*REQUEST*
Copy the lines from the line with "Given: Click the" to the line with "Looking at the screenshot, I should 1112,17.", both included, word for word, and leave out the pictures.

*INFORMATION GIVEN*
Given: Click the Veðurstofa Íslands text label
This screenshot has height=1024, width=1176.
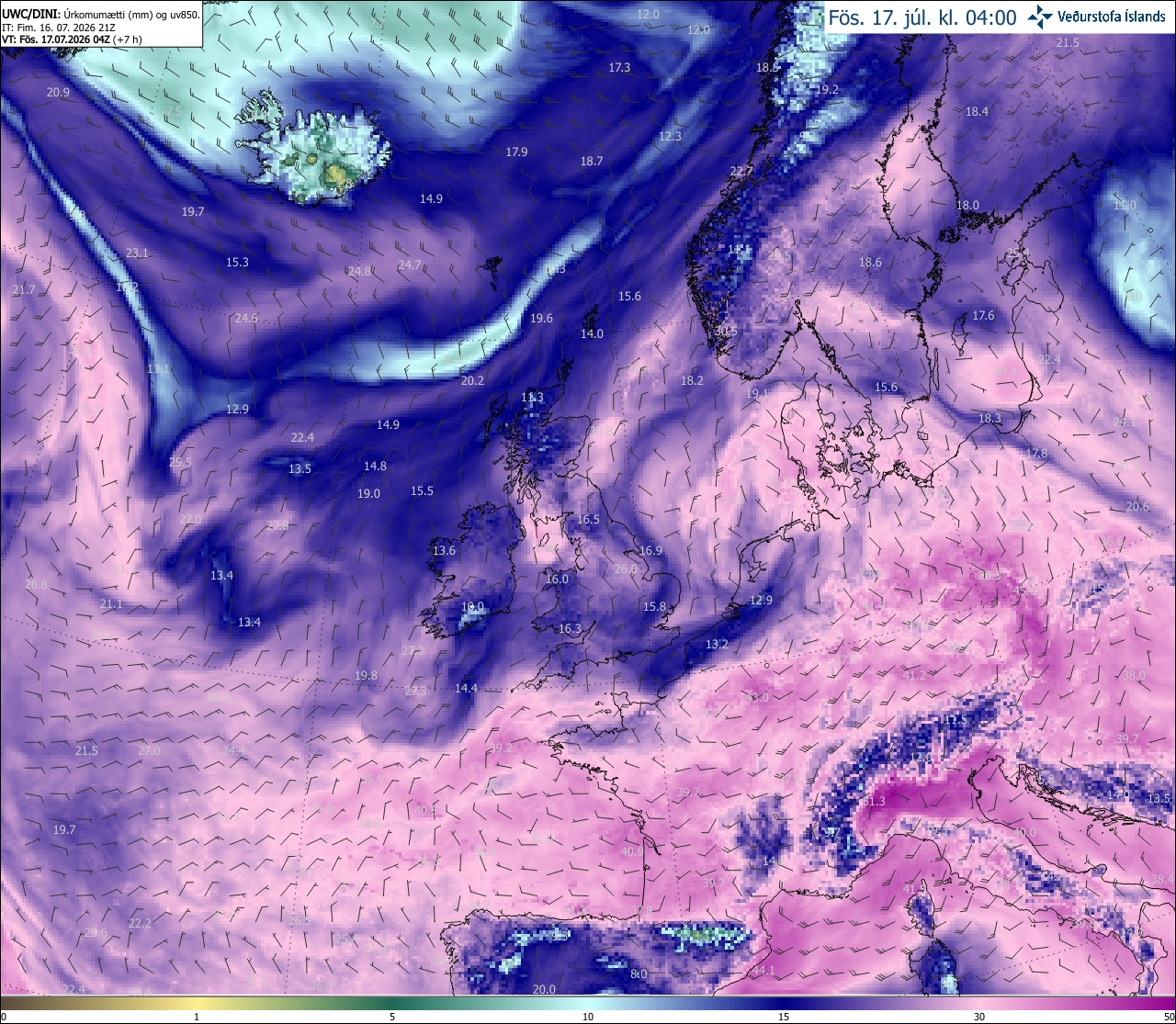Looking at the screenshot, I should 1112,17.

...

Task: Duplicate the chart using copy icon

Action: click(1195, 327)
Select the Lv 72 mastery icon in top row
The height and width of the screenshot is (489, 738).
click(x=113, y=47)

*SOLUTION TO THIS TASK*
Given: Click the Veðurstofa Íslands text label
This screenshot has height=1024, width=1176.
Looking at the screenshot, I should 1112,17.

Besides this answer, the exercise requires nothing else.